(RECORDS SUPPLIED begins)

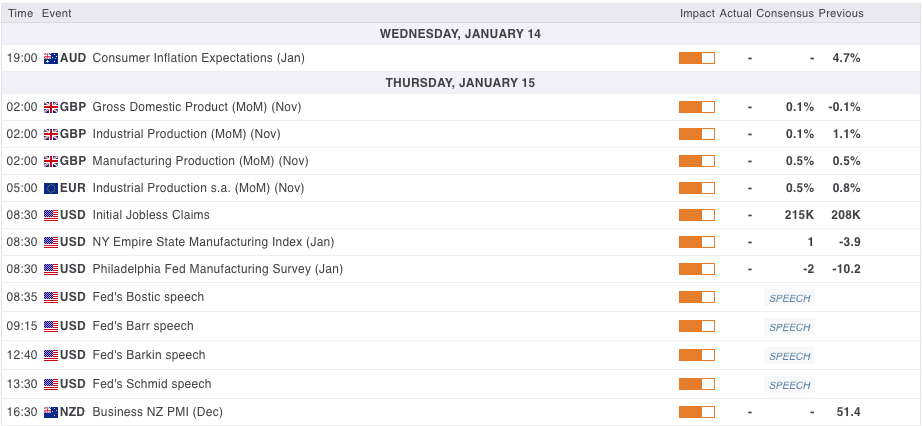Click US flag on Initial Jobless Claims row
The width and height of the screenshot is (922, 426).
[51, 215]
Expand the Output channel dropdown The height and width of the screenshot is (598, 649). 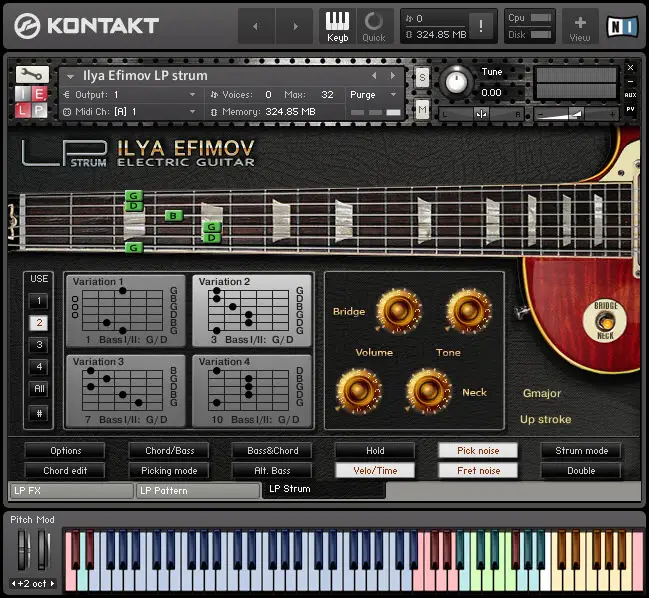coord(129,95)
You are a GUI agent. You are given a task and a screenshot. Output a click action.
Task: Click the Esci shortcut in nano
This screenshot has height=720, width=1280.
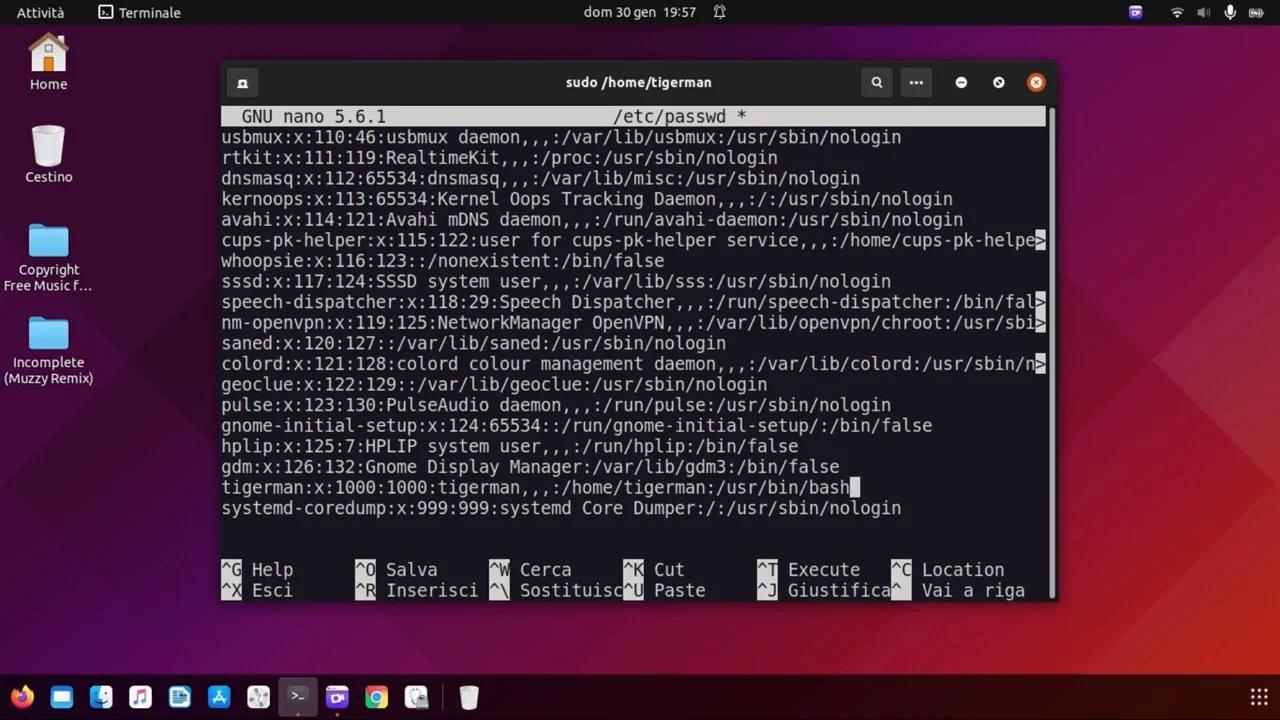click(271, 590)
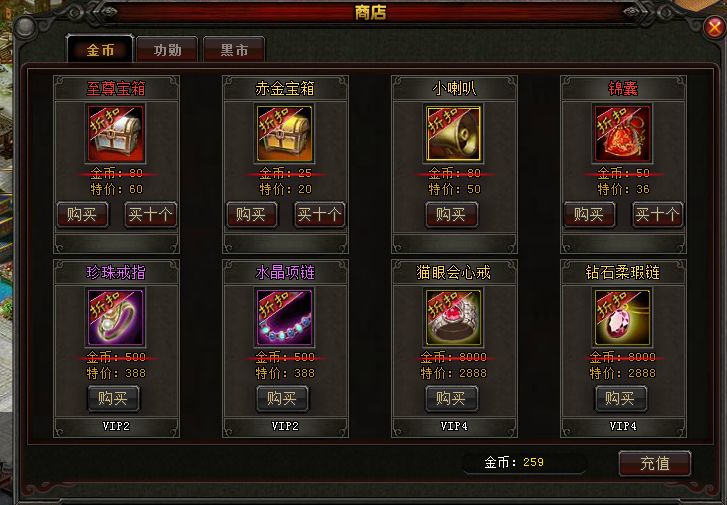The image size is (727, 505).
Task: Buy one 至尊宝箱 with 购买
Action: click(83, 215)
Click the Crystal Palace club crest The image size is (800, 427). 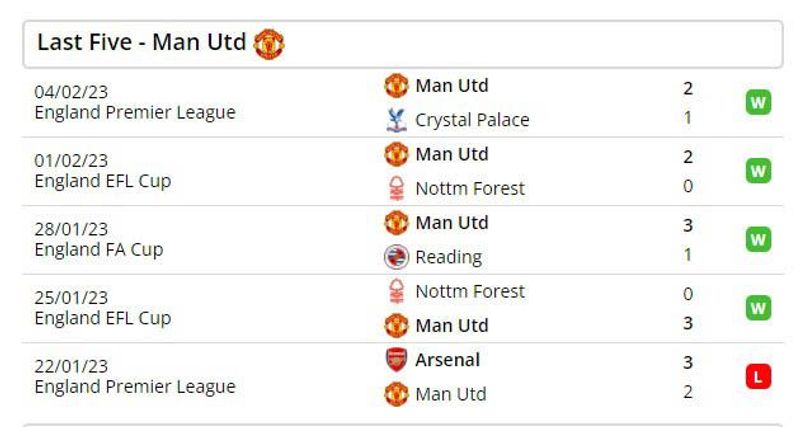(396, 120)
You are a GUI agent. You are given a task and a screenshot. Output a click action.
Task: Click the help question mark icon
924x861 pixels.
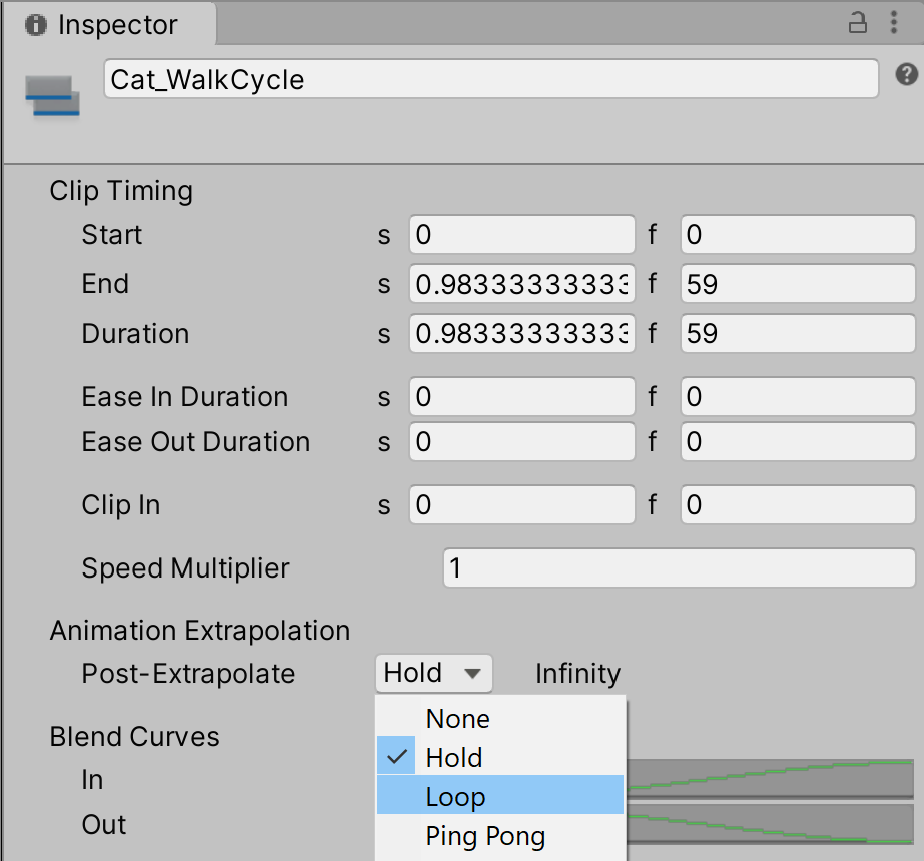tap(906, 74)
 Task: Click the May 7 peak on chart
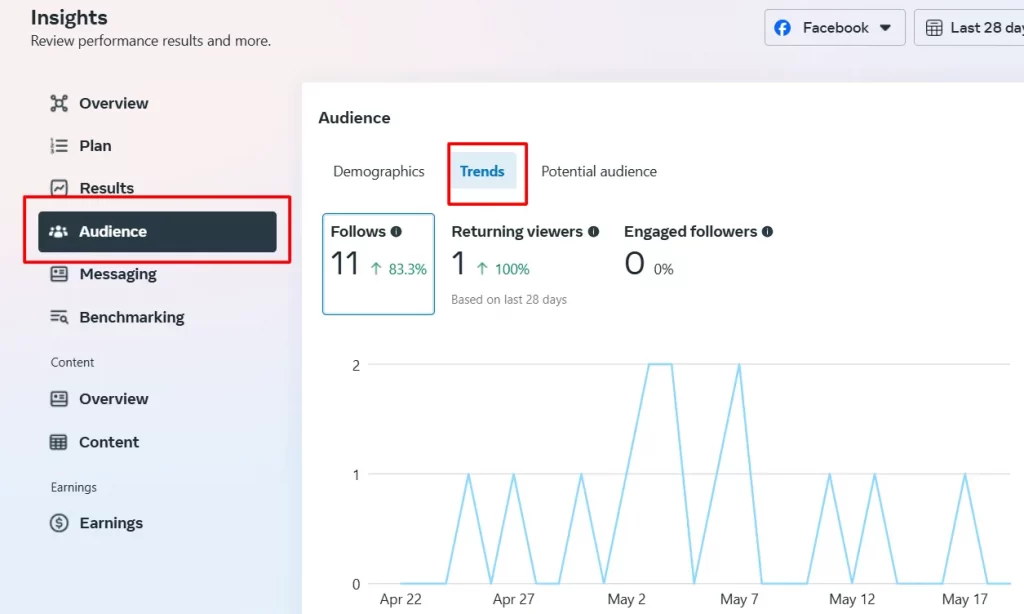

(RECORDS SUPPLIED ends)

| EXERCISE OBJECTIVE |
Excluding all pictures, print exactly and only the lines from the line with "924x861 pixels." through the end of the records above, both ends included.

| RESPONSE TO THE EXERCISE |
924x861 pixels.
tap(906, 74)
 Task: Click the May 7 peak on chart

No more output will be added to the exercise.